Every record should be restated exactly, with no images included.

The records >>
============

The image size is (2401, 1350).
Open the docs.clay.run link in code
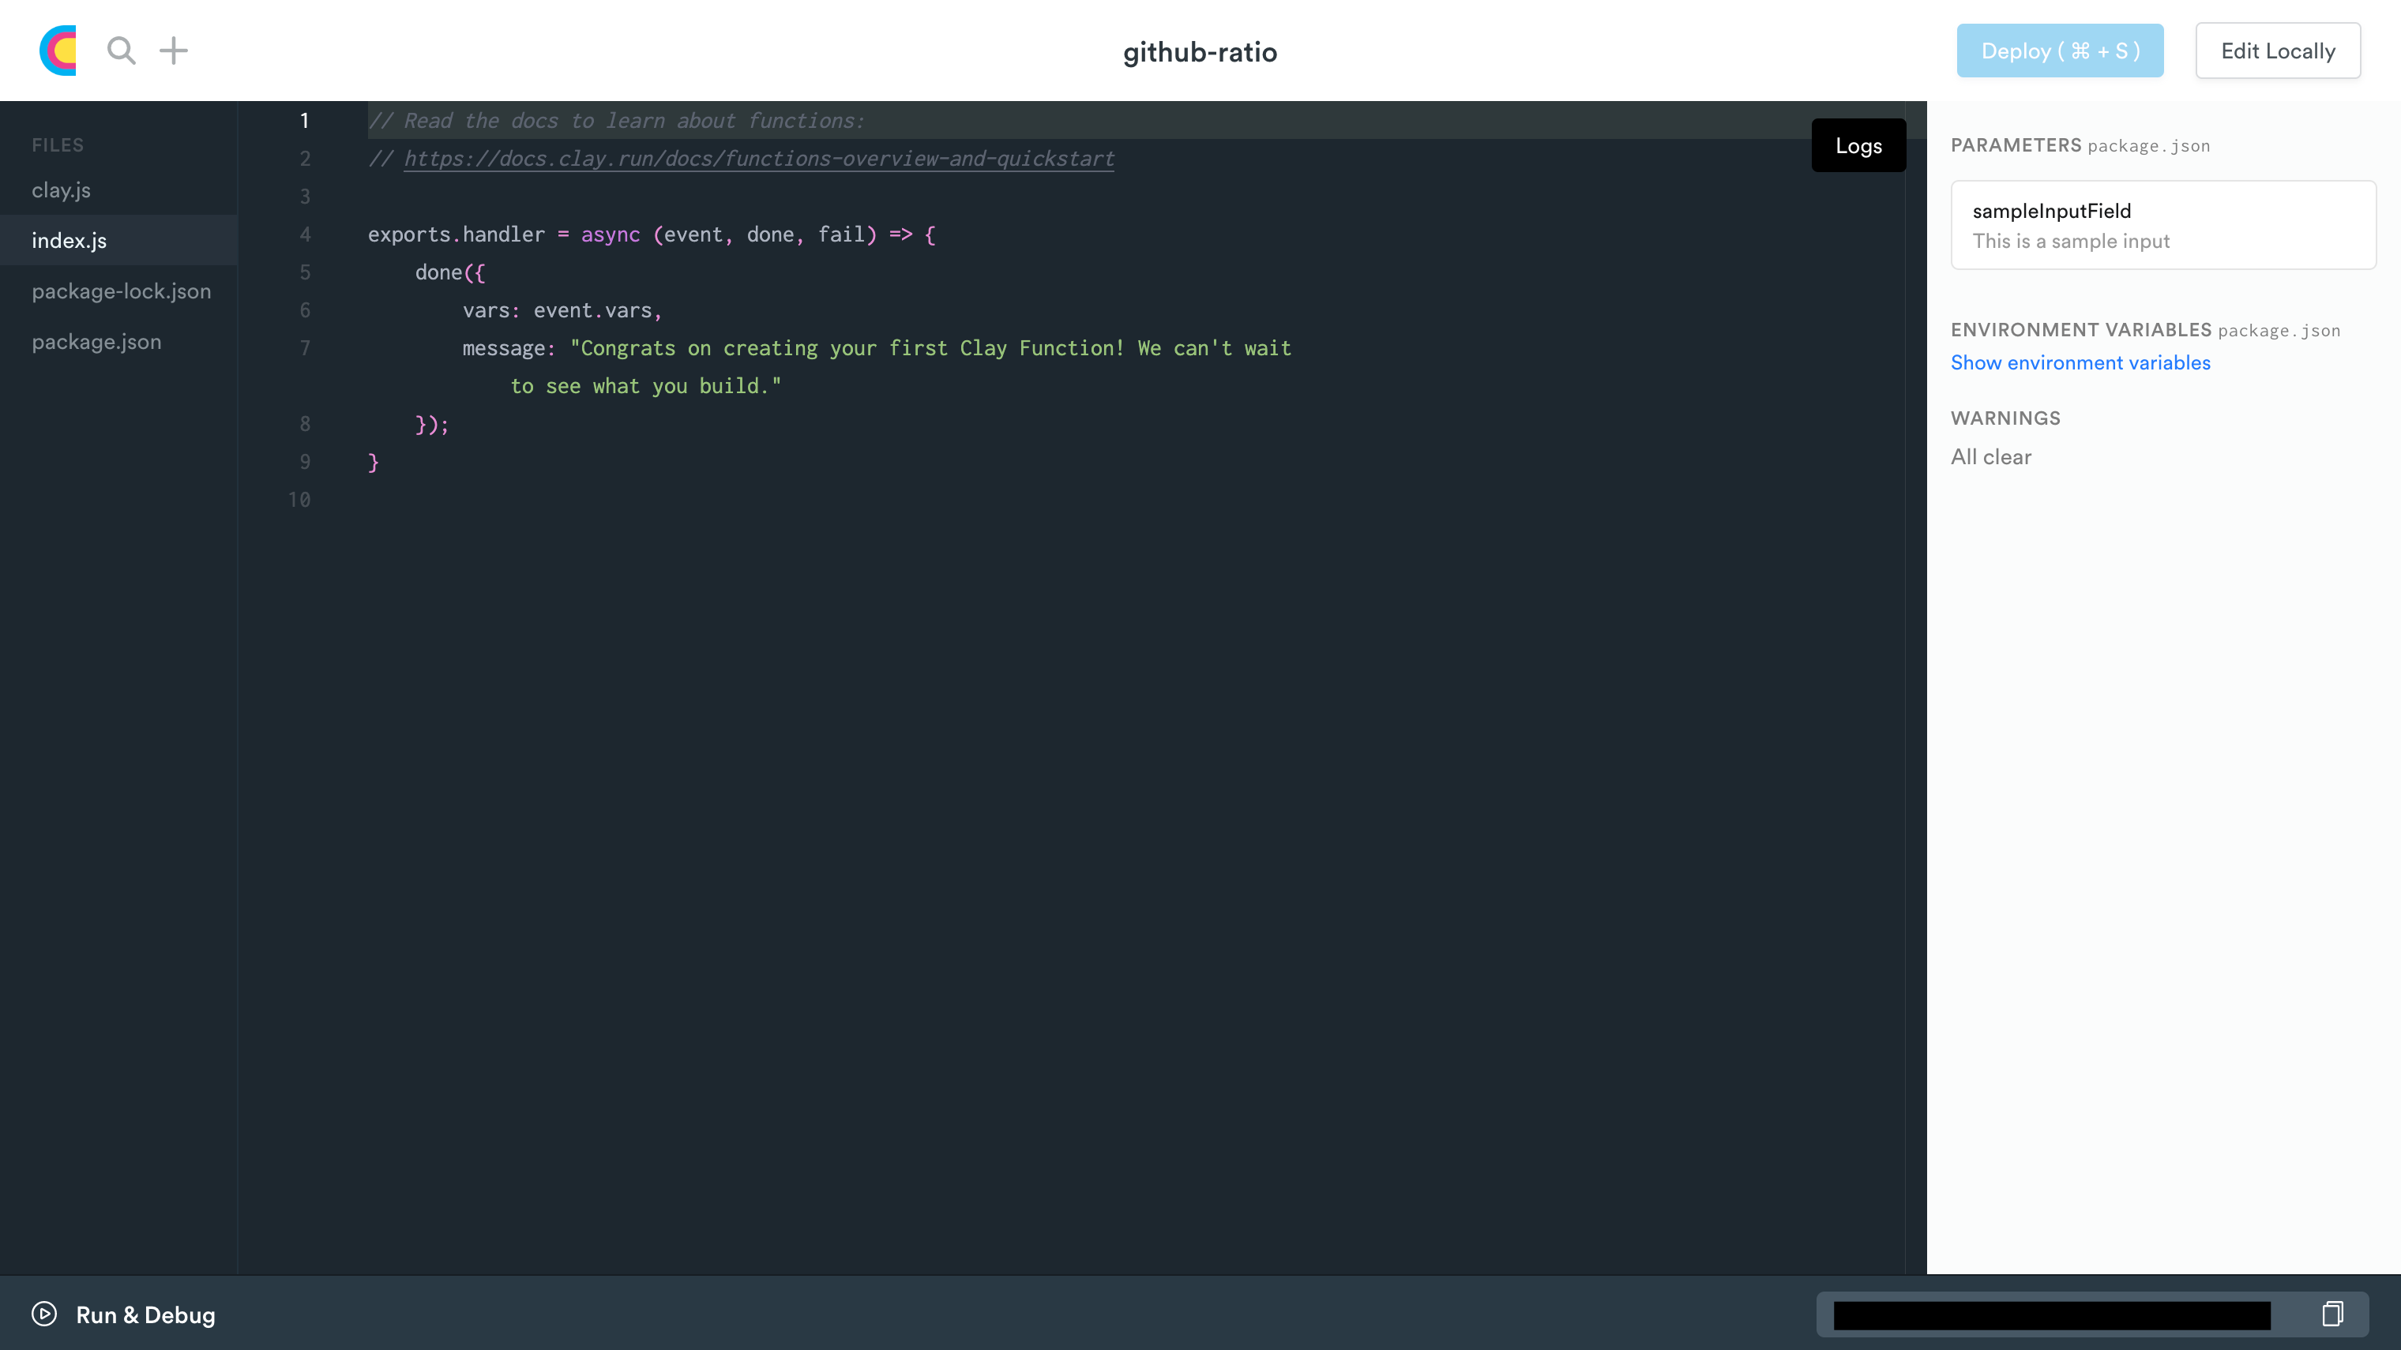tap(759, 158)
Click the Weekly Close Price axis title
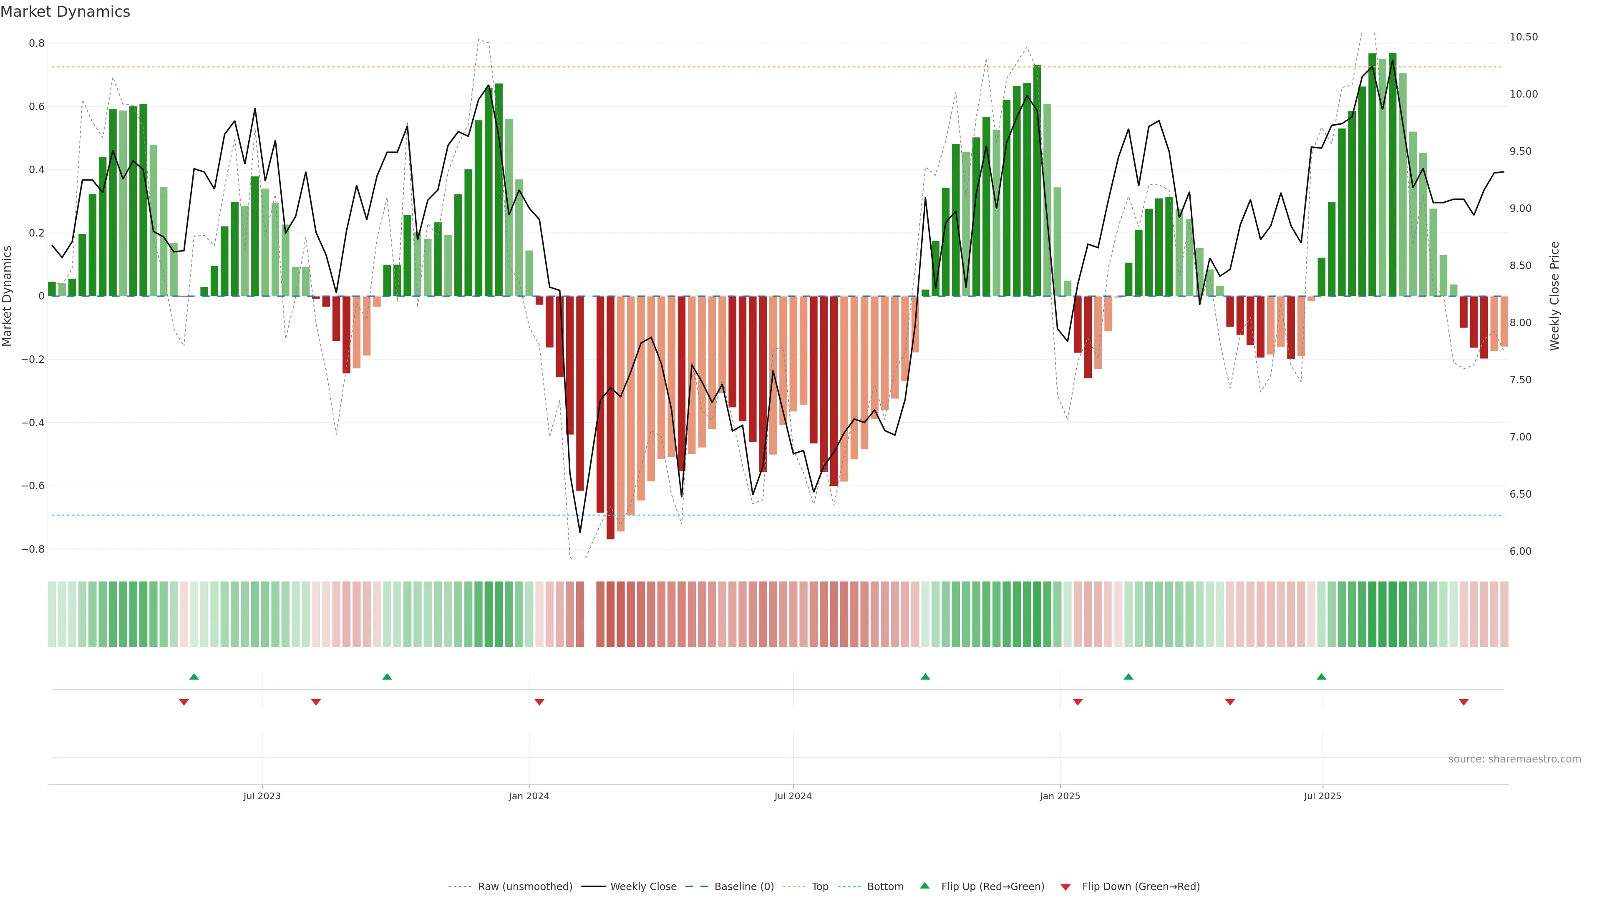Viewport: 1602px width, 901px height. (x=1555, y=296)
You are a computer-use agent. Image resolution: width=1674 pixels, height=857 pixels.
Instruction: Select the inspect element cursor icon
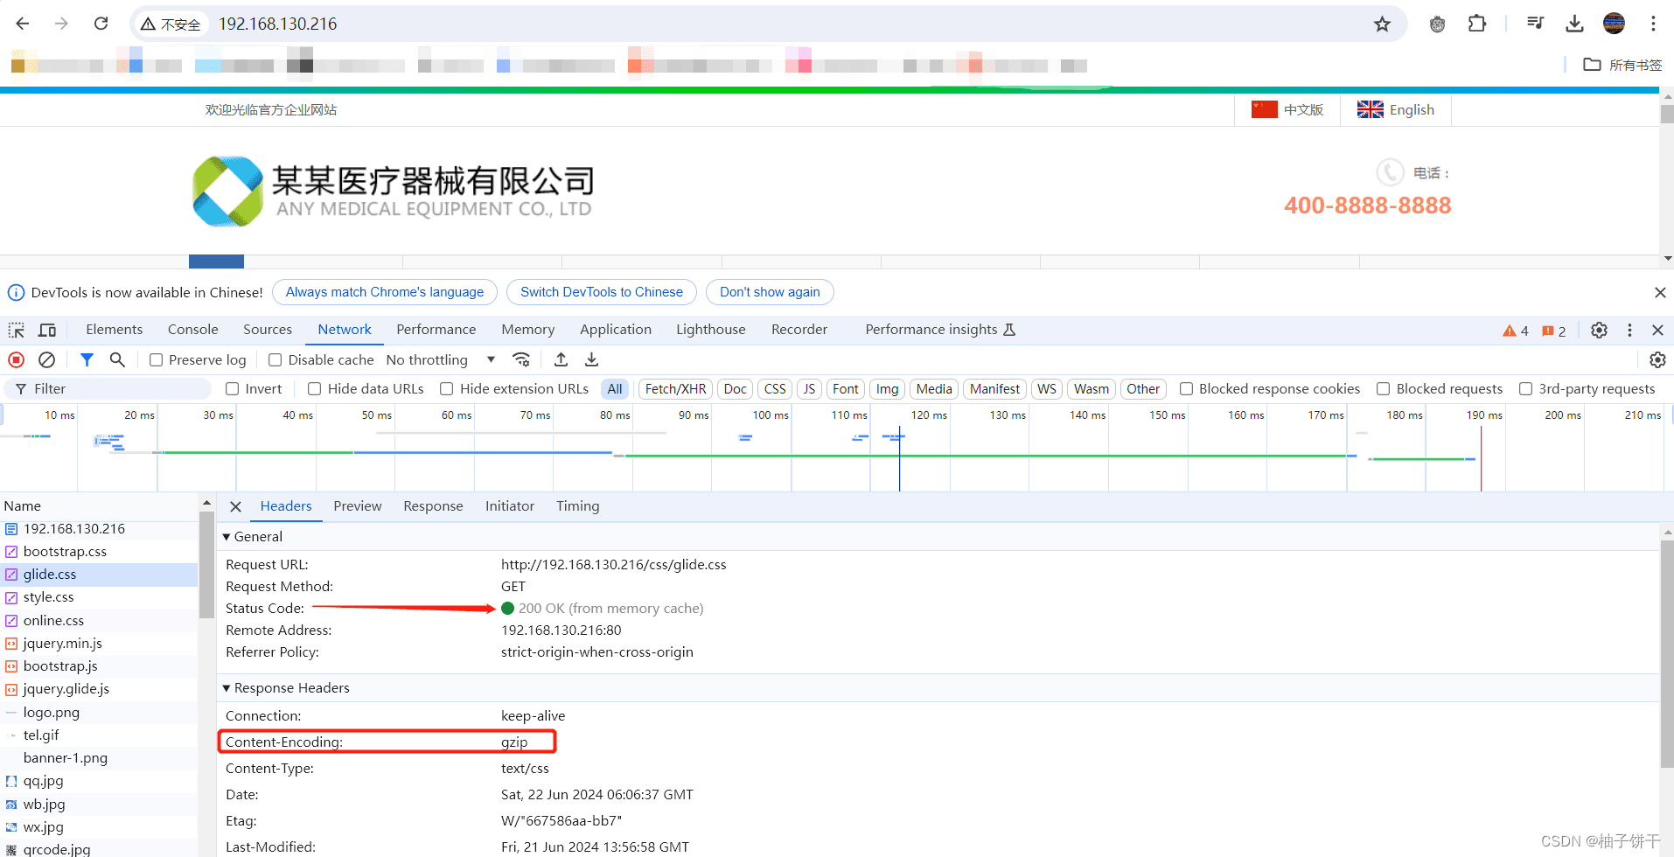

============

Response below >>
The image size is (2401, 1350).
Open the docs.clay.run link in code
tap(759, 158)
Click the Weekly Close Price axis title
Viewport: 1602px width, 901px height. (x=1555, y=296)
You are a computer-use agent. Image resolution: width=1674 pixels, height=857 pixels.
Instruction: Select the inspect element cursor icon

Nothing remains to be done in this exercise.